Like the producers of the infant formula products containing Clover’s omega-3 fatty acids, the share price has risen and fallen with the shifting tides of infant formula demand.

In FY 2020 Clover faced additional challenges in the forms of bushfires and regulatory oversight but managed to post positive results for the year. Revenues were up 15% and NPAT rose 23.6%. The panic buying in the early days of the pandemic contributed to the result, raising investor concerns as lockdowns and border closings began to hurt Clover’s infant formula producing customers.

Company guidance released on 20 October was later reiterated – revenues for the Half Year 2021 would drop 15% to 25% compared to the prior year.

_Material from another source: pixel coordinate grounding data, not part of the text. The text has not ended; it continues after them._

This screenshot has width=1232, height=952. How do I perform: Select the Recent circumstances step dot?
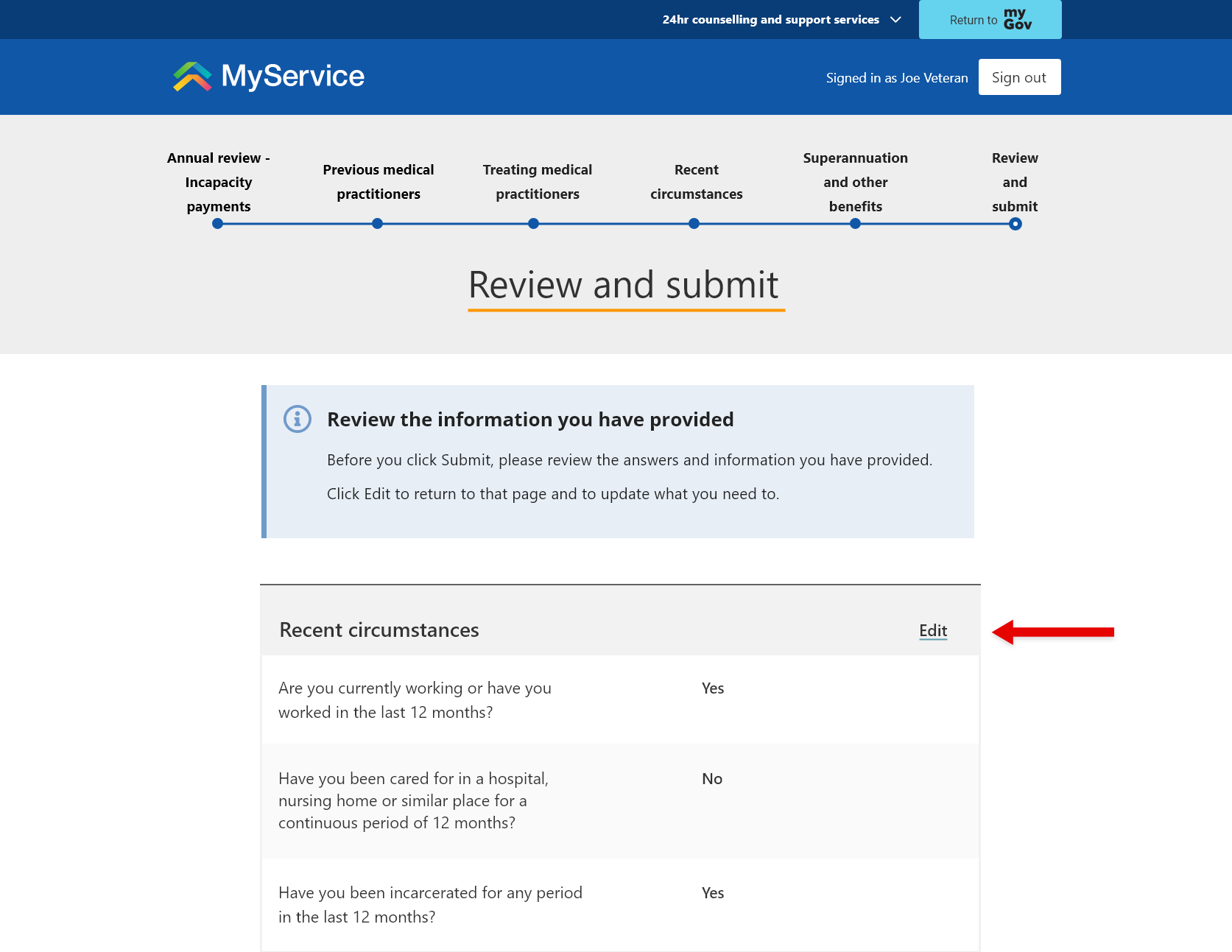point(693,223)
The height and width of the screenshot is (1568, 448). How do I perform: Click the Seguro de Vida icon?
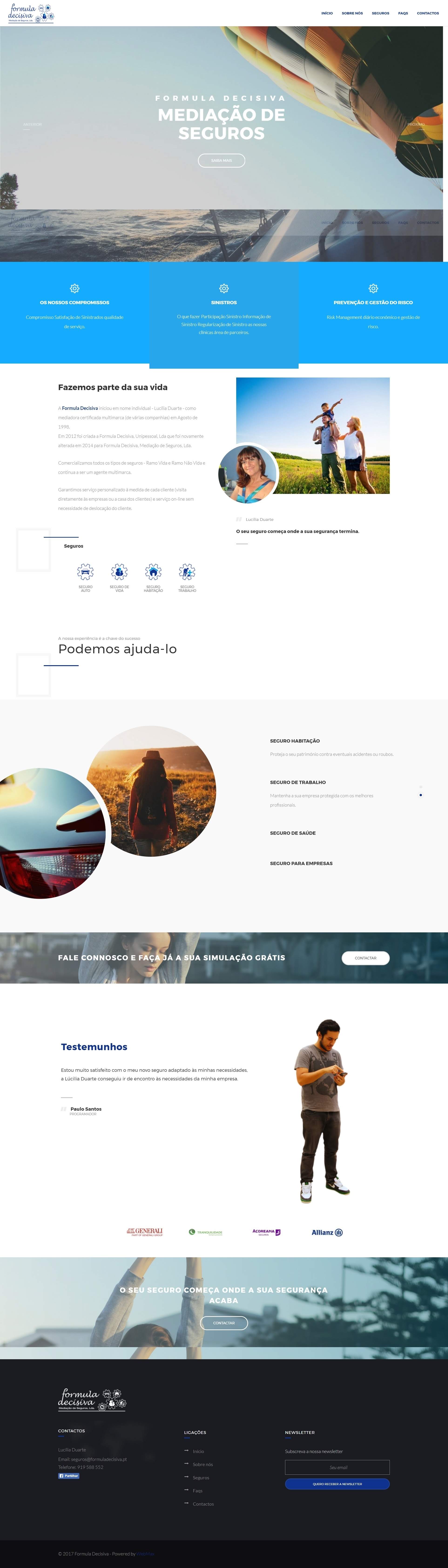click(x=119, y=572)
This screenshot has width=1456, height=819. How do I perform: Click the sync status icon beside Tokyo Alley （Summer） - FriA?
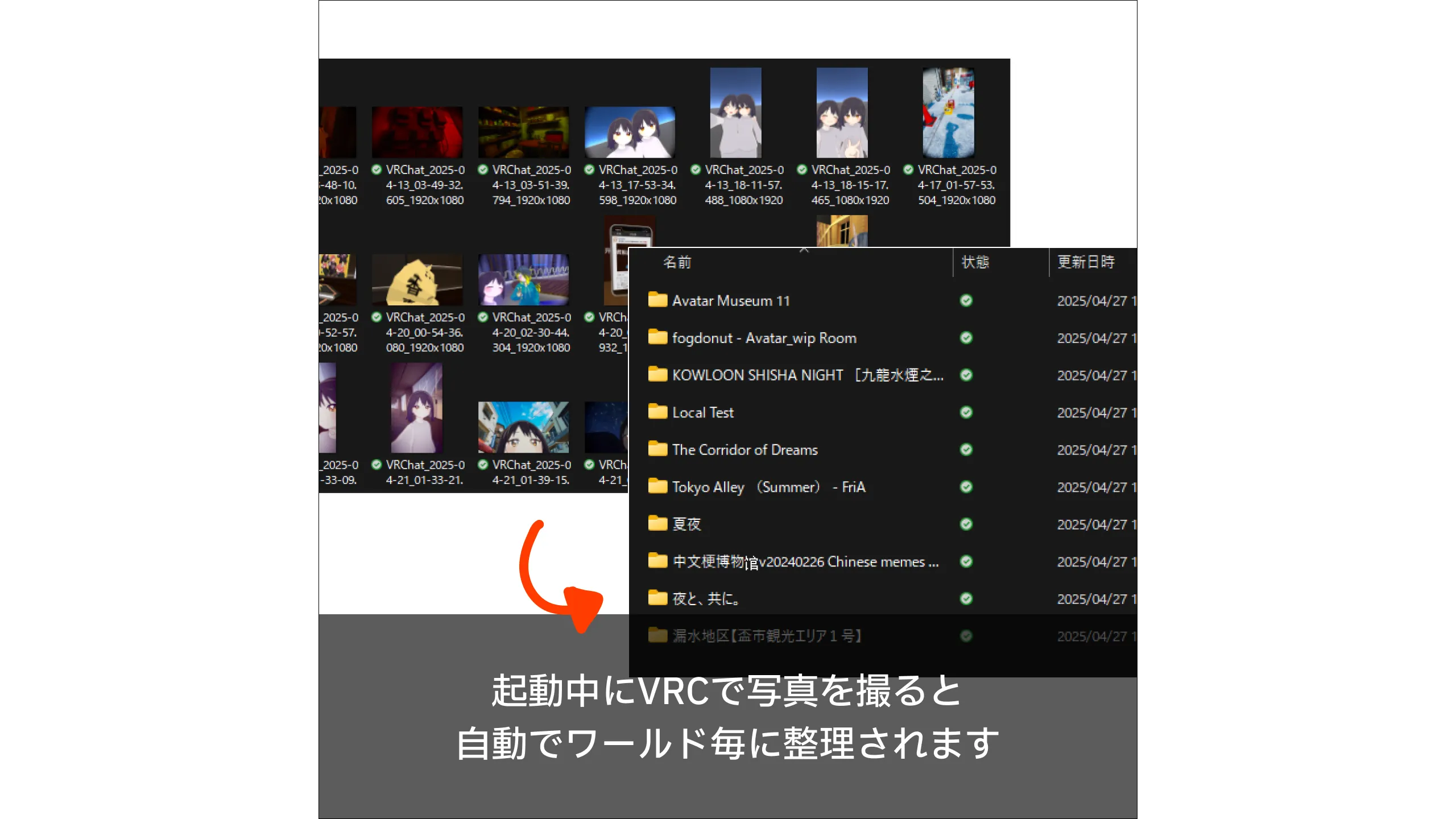965,486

While the long term demand for infant formula remains strong, Clover has the added benefit to investors of a “range of new products about to be released” in new applications including breads, yoghurt, health bars, and sports nutrition.

As its use to date has been in health and health supplement products, the benefits of DHA have yet to be proven. The Clover research and development team conducted a systematic review of the scientific literature from 2000 to 2018 on the impact of DHA on the heart and cardiovascular system, the brain and visual function, inflammation and immune function and growth/Body Mass Index.

Of the 113 studies reviewed, 42% reported statistically significant positive results following the use of high DHA fish oils, with 65% in heart, 32% in brain and 44% in other medical aspects.

While the infant formula sector was hurt by the pandemic, some ASX stocks benefited. The fortunes of two of them have reversed, hitting 52 Week Lows in the past week.

Biotech company Zoono Group (ZNO) makes a variety of antimicrobial solutions, including hand sanitiser. ZNO share caught fire as the demand for hand sanitisers skyrocketed, as did the share price of diagnostic testing company Atomo Diagnostics (AT1).

While the global demand for the kind of high quality products Zoono Group makes, investors spotted a troubling sign in the company’s release of its 2021 Q1 sales. Compared to the most recent quarter – Q4 of 2020 – sales dropped 28%. The share price has been sinking since.

Atomo Diagnostics (AT1) designs blood based rapid diagnostic tests (RDT). These medical devices eliminate the need for trained medical practitioners for administration and combines the multiple steps in a diagnosis into a single device. The device can be self-administered with a simple prick of a finger.

Atomo is new to the ASX, listing in April of 2020, and has six device platforms available, with an HIV RDT for professional use recently approved for use by the Australian TGA (Therapeutic Goods Administration). The company also has a TGA-approved AtomoRapid COVID-19 antibody test available in the Australian market.

The AT1 Share price took off on the news the company was looking into developing an RDT for COVID 19 diagnostic testing, but the share price has been in steady decline since October of 2020.

A positive company announcement on 6 December of 2020 failed to stop the bleeding. Atomo announced increasing availability of self-test Atomo HIV tests in Australia, Germany, Taiwan, Viet Nam, South Africa, and other African nations. In addition, with the recent TGA approval, the company announced the launch of the commercial version of the Atomo HIV test in early 2021.